# Companion animals for a horse



## churumbeque (Dec 20, 2009)

I have a very social horse whom I have thought about getting her a companion pet.

Some of my concerns would be;
1. Must get along with horses and not worry about them fighting for food.
2. Must stay in standard post and rail fencing
3. Must be able to tolerate cold winters
4. Must be able to be left if gone to a show or must be able to travel well to go to the show
5. It would be nice if they were tall eneough to reach an automatic waterer so I didn't have to water seperatly but small enough to not be in the way.
6. Fairly low maintenance in care and costs.
Any ideas?


----------



## Domino13011 (Aug 10, 2009)

I heard goats are the best to get for your horse. But I dont know how they are with every thing else you listed. They seem like they would be able to do pretty much all thoes things.


----------



## churumbeque (Dec 20, 2009)

Domino13011 said:


> I heard goats are the best to get for your horse. But I dont know how they are with every thing else you listed. They seem like they would be able to do pretty much all thoes things.


I was leaning towards a goat and doing some reasearch but they are hard to keep in and need tighter fencing and can climb. I was also thinking they get eaten up by prey animals but maybe not were I live. I do hear coyotes screaming in the timber behind my property when they have killed something. I had found a stray baby pig but the fencing was an issue with that also.


----------



## smrobs (Jul 30, 2008)

A donkey makes a wonderful companion animal. They are also very protective and will generally fight off a predator that enters their paddock. Mini-donkeys are wonderful but they can tend to be little houdini's. Maybe a standard sized donkey would be best. They are very easy keepers and don't require much feed. Plus, it wouldn't hurt them to be left alone for a few days at a time during show season.


----------



## Vidaloco (Sep 14, 2007)

My first horse had a cat buddy. I know its hard to find a cat who likes horses, but this one did and would lay in the hay while she ate and they just generally liked each other. I also used to have a rooster who liked hanging out with the horses. The only reason I mention it is you don't have to get a big animal as a companion, just one that will hang around with your horse is fine. Think mini horse or donkey even  Maybe get a few guinie fowl ior chickens to clean up horse poo


----------



## churumbeque (Dec 20, 2009)

Vidaloco said:


> My first horse had a cat buddy. I know its hard to find a cat who likes horses, but this one did and would lay in the hay while she ate and they just generally liked each other. I also used to have a rooster who liked hanging out with the horses. The only reason I mention it is you don't have to get a big animal as a companion, just one that will hang around with your horse is fine. Think mini horse or donkey even  Maybe get a few guinie fowl ior chickens to clean up horse poo


I had read that about cats do make good companions and wouldn't mind a barn cat. It would be a bummer if the cat didn't hang out with the horse though. I don't think my nieghbors would appreciate any chickens. I am on an acreage on the edge of town so not like in the country.


----------



## churumbeque (Dec 20, 2009)

smrobs said:


> A donkey makes a wonderful companion animal. They are also very protective and will generally fight off a predator that enters their paddock. Mini-donkeys are wonderful but they can tend to be little houdini's. Maybe a standard sized donkey would be best. They are very easy keepers and don't require much feed. Plus, it wouldn't hurt them to be left alone for a few days at a time during show season.

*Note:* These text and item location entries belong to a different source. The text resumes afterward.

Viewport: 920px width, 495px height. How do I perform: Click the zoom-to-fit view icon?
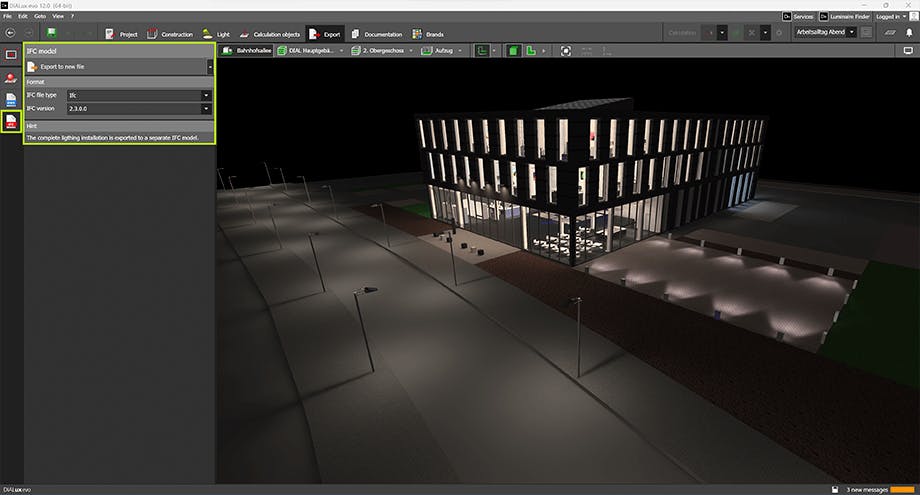566,49
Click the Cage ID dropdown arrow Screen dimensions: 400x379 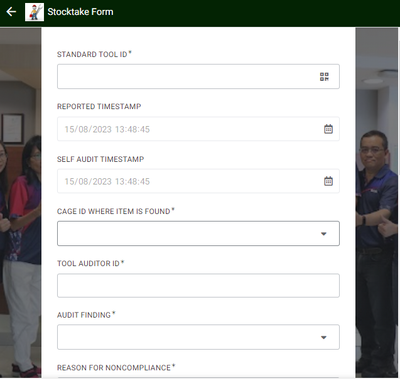[323, 234]
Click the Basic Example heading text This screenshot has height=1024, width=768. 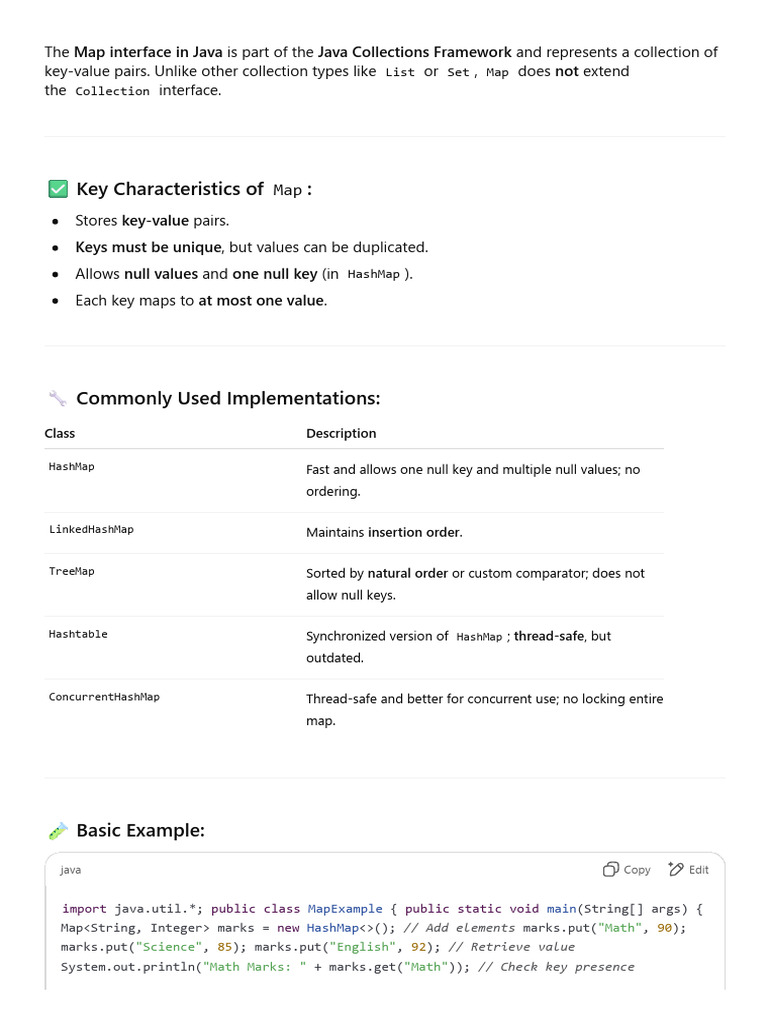[x=140, y=831]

A donkey could be kinda fun? One thing I worry about that ny filly is dominent so don't know if she would be gentle with a donkey. If she is with a another dominent horse is doesn't go weel but with a submissive one it has been fine. Do donkeys get herd bound liek horses? Don't want a donkey crying if I am trying to work my horse.


----------



## RoadRider / Rios Dad (Jul 2, 2009)

Goats are great. That's where the express "gets your goat" comes from.
Often race horses were high strung and to keep them calm they would put a goat in the pen with the horse. If you wanted to upset a horse and prevent him from having a good night you would steal his goat causing him to fuss and not sleep and thus not run well the next day.

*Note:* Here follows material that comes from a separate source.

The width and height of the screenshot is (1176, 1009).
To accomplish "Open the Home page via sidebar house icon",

The problem is goats eat tails. We had 2 companion goats but the horses lost all their tails right up to the bone.


----------



## tealamutt (Aug 21, 2009)

Goats are very naughty, that is why they are the sign of the devil. (joke). They are really naughty though. When I was younger we had several goats including two pygmies. My car had hoof prints dented into it and they chewed everything in sight. Was hard to keep them contained.

We had a client who insisted on bringing her horse's pasture buddy goat in when he was here for 6 weeks recovery from surgery. The horse HATED that goat, kicked and bit at it, pinned his ears back. But oh how the goat loved the horse, would scream for the entire time the horse was out for therapy. Maybe you can have a trial period to make sure it's a love connection?


----------



## SeWHC (Jul 1, 2009)

Not only are miniature donkeys great companions, they are flippin adorable! 

I'd go mini donkey for sure.


----------



## tealamutt (Aug 21, 2009)

SeWHC said:


> Not only are miniature donkeys great companions, they are flippin adorable!
> 
> I'd go mini donkey for sure.



yes so cute!! We had a couple of mini mule foals come thorough the hospital. Stinkin' cute!


----------



## churumbeque (Dec 20, 2009)

tealamutt said:


> yes so cute!! We had a couple of mini mule foals come thorough the hospital. Stinkin' cute!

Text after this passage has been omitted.